Thanks to Penguin Random House UK Children’s for the Advance Review Copy in exchange for an honest review.
When I requested this book, I thought it was for older teens but I think it’s probably aimed more at the younger teen/tween audience – think Jacqueline Wilson age group. The story follows Jo, a young British Chinese girl growing up in the 1980s. As an 80s kid myself, a lot of Jo’s experiences really clicked with me and there are some real laugh out loud moments, particularly in the first part of the book. The text is interspersed with Cheung’s illustrations which are quirky and fun and really enhance the narrative.

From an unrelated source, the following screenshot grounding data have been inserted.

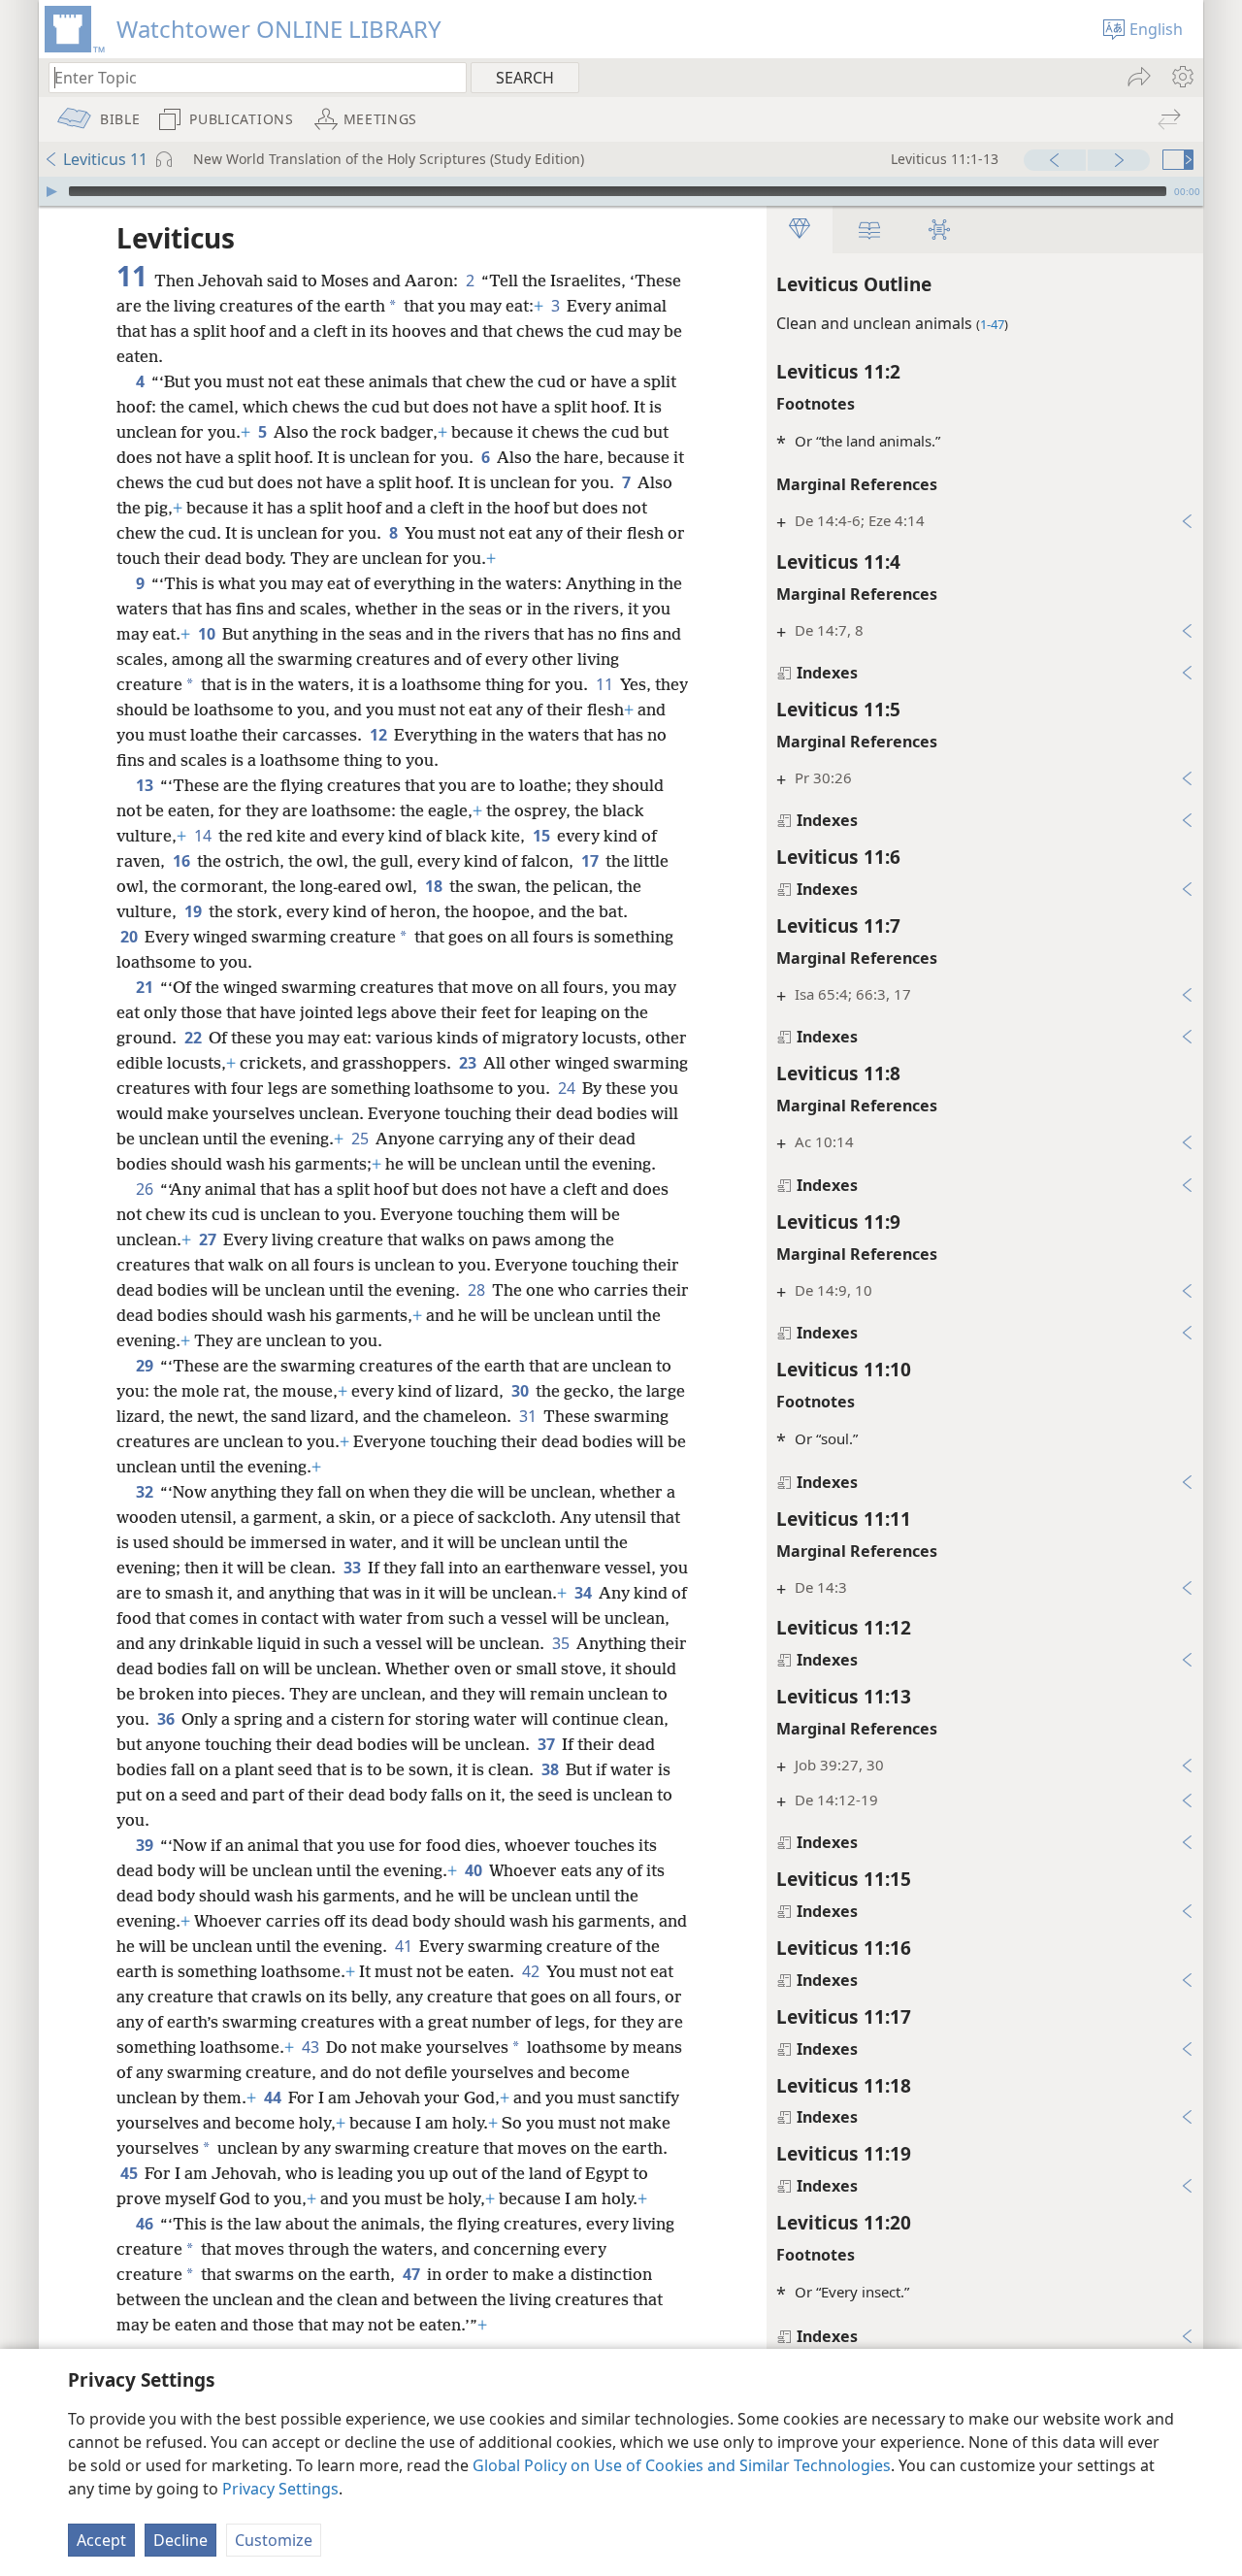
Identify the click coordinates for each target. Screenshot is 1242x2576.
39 (146, 1845)
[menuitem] (1181, 76)
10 (208, 633)
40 (475, 1870)
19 (194, 911)
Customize (273, 2540)
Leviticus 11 (105, 159)
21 (146, 987)
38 (551, 1769)
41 (405, 1946)
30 (521, 1391)
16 (183, 861)
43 (312, 2047)
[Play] (51, 191)
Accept (101, 2540)
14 (204, 835)
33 (353, 1567)
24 (568, 1088)
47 (413, 2274)
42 (532, 1971)
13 (146, 785)
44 (274, 2097)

This book reminded me a little of the Diary of Adrian Mole, it had that same kind of self-deprecating humour to it. Although there are a lot of really funny moments in the book, it also explores some seriously dark themes including domestic abuse, addiction, animal cruelty, bullying and racism. I’ve seen some criticism directed towards the author for this but she has based this book on her own experiences growing up so I don’t see how it is for us to say whether or not they should have been included. A lot of what Jo goes through might seem unbelievable to modern audiences but stuff like this was often not concerned a big whoop-de-doo in the 80s I am afraid.
Overall, it was an interesting read. I am not sure how much it will appeal to what I perceived to be its target audience, but parts of Jo’s story were a fun trip down memory lane for me. As a warts and all portrait of a working class British Chinese family in the 80s, I can’t fault it.